Inflation Reduction Act – What it Means for Your Taxes
On August 16, 2022, President Biden signed into law the Inflation Reduction Act (IRA). This new law contains a few tax provisions that we believe may impact our clients. A summary of these provisions follows.
Health Insurance Subsidies – The act extends through 2025 the rule allowing taxpayers with household income exceeding 400% of the poverty line a reduced premium tax credit. This only applies to taxpayers who are purchasing their health insurance through the Marketplace. Prior to 2021, taxpayers with household income exceeding 400% of the poverty line were not eligible for health insurance subsidies. Under the new law, subsidies should be calculated so that no one will pay more than 8.5% of their household income for insurance through the Marketplace.

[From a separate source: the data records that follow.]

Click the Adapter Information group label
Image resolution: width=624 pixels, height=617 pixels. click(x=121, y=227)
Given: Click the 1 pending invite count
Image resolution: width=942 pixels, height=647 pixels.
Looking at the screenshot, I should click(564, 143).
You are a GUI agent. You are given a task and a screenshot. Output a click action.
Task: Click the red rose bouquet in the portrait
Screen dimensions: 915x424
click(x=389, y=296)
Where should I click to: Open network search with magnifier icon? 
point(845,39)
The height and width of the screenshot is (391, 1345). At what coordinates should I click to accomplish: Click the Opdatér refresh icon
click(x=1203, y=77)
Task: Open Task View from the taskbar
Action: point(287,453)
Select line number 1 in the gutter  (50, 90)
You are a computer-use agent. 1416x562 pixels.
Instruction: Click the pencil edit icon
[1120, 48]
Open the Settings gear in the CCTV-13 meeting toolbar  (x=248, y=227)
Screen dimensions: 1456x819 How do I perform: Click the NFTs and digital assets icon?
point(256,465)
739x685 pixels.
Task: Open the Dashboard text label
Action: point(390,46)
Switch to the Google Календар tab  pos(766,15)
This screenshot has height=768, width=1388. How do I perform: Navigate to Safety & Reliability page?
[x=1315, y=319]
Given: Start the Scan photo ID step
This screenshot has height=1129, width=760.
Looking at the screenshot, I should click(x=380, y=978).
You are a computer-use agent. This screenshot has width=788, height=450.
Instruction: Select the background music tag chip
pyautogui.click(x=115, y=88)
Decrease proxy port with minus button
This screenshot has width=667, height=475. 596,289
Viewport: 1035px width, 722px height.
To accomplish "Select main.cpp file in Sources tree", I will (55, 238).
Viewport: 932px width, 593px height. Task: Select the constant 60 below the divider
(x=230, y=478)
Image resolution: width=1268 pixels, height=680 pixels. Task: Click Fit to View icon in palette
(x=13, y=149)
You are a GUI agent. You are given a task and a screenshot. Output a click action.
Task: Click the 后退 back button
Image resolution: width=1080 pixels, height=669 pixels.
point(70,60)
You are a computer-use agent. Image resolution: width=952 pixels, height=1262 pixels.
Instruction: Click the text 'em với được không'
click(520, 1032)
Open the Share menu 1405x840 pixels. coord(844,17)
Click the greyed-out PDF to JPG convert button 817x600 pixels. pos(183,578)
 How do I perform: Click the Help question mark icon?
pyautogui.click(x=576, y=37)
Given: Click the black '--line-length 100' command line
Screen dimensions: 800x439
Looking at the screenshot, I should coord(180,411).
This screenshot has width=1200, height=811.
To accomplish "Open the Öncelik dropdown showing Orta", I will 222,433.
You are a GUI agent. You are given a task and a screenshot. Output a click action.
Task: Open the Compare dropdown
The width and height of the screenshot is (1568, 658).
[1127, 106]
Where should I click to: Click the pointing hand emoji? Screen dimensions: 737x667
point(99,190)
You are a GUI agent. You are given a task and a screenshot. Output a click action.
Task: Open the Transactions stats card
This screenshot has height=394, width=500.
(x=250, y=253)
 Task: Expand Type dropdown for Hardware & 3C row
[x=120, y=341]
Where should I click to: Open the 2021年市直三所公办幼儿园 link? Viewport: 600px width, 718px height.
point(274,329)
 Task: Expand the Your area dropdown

Clean Energy Building Provisions – Credits for energy-efficient home improvements, such as new energy efficient windows, exterior doors and heating and cooling units are extended through 2032. Beginning with the 2023 tax year, these credits are also much more lucrative. Under the old rules, this credit was limited to a $500 lifetime maximum. Because many of our clients previously took advantage of these older credits, they had met the lifetime maximum, making them no longer eligible for any energy tax incentives. Under the new rules, the $500 lifetime maximum is replaced by a $1,200 annual maximum (limited to $600 credit per item). In addition, the credit is now calculated as 30% of the cost of the improvement (including the cost of installation). One thing to note is that the new provisions of the credit apply only to projects completed in 2023 or later. Due to the new provisions being more lucrative, it may be advisable to delay any new projects until 2023.
Additionally, the separate credit for residential energy-efficient property (such as solar panels and geothermal systems) was also extended through 2034. The credit is not subject to an annual maximum and will continue to be calculated as 30% of the project cost through 2032. The credit rate decreases to 26% of project costs in 2033 and then 22% in 2034.
Clean Vehicle Provisions – Available tax credits for the purchase of a new clean vehicle continue to be a maximum of $7,500. Additional restrictions have been added to the credit to ensure that the vehicle and its major components are manufactured within the United States. Eligible vehicles also must have a manufacturer’s suggested retail price less than $55,000 ($80,000 for vans, SUVs and pickup trucks) to be eligible. Restrictions have also been added so that married taxpayers with income exceeding $300,000 ($150,000 single taxpayers) are not eligible. This credit remains available through 2032.
In addition to the credit for new clean vehicles, taxpayers can also claim a credit for 30% of the price for previously owned clean vehicles purchased after December 31, 2022. The maximum credit is limited to $4,000. To be eligible for the credit, the taxpayer must have income less than $75,000 ($150,000 married). The credit is only available for vehicles with a sales price less than $25,000 and is only valid for the first resale of the vehicle. Like the new vehicle credit, this credit remains available through 2032.